14-12-2022 | ORIGINAL PAPER
Childhood Interpersonal Trauma and Relationality Among Profiles of Mindfulness Facets
Gepubliceerd in: Mindfulness | Uitgave 2/2023Log in om toegang te krijgen
Mindfulness has been conceptualized through five facets, the combination of which can yield different mindfulness profiles. Impeded mindfulness has been linked to childhood interpersonal trauma (CIT) and relational difficulties in adulthood. Exploring profile distinctions on these outcomes is crucial to better understand each profile’s specificities. This study aimed to examine mindfulness profiles based on its five facets and to compare them on CIT and relationality in a probabilistic sample of 731 partnered adults.
Participants were recruited through a randomized selection of telephone numbers and completed an online questionnaire.

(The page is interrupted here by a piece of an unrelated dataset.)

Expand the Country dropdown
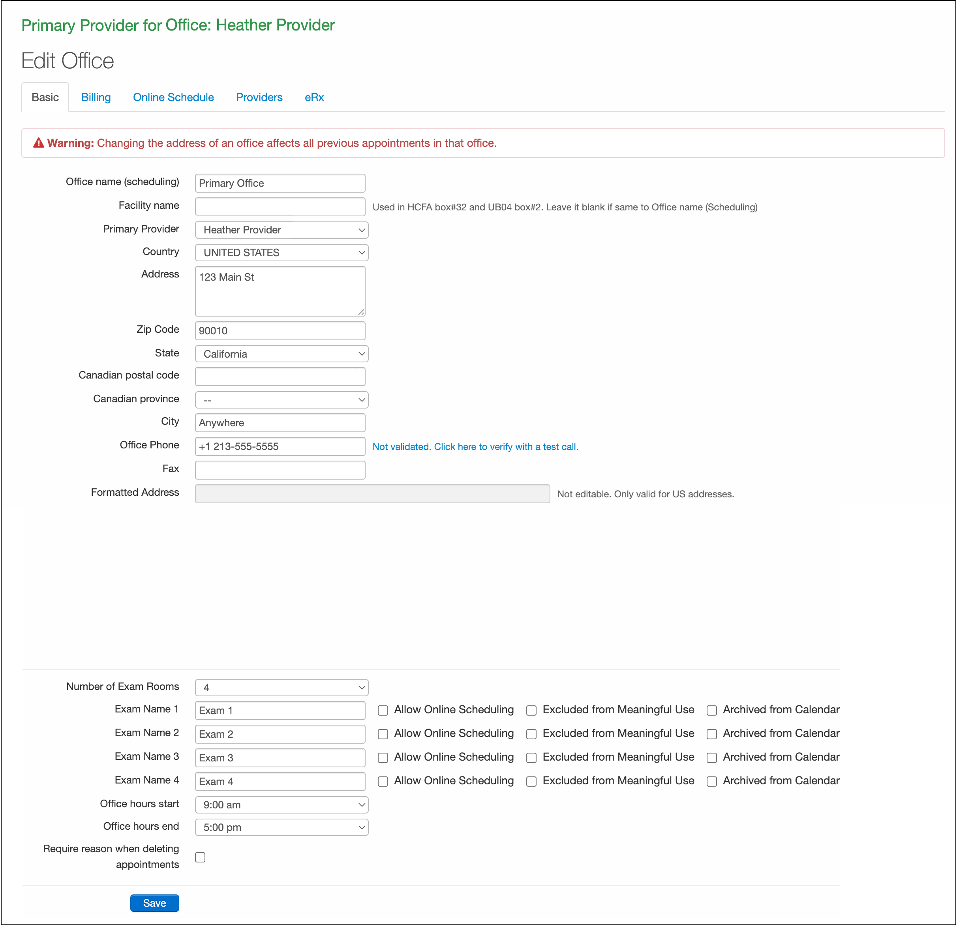 coord(281,253)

Hierarchical cluster analyses identified four mindfulness profiles: (1) high mindfulness, (2) low mindfulness, (3) judgmentally observing, and (4) non-judgmentally aware. Participants in the high mindfulness profile experienced the least psychological violence by an intimate partner, and had relatively high levels of relationality (i.e., higher relationship and sexual satisfaction, fewer sexual concerns, and lower rates of intimate partner violence). Similarly, participants in the non-judgmentally aware profile reported relatively fewer CIT experiences and high relationality. Participants in the low mindfulness profile reported experiencing higher rates of childhood physical trauma and lower levels of relationality (i.e., low relationship satisfaction and higher rates of sexual violence by an intimate partner), whereas participants in the judgmentally observing profile reported higher rates of childhood psychological trauma and exposure to interparental physical violence.
Findings shed light on the empirical and clinical importance of examining mindfulness specific facets combinations (e.g., high observing, low non-judgment) when treating individuals presenting poorer relationality.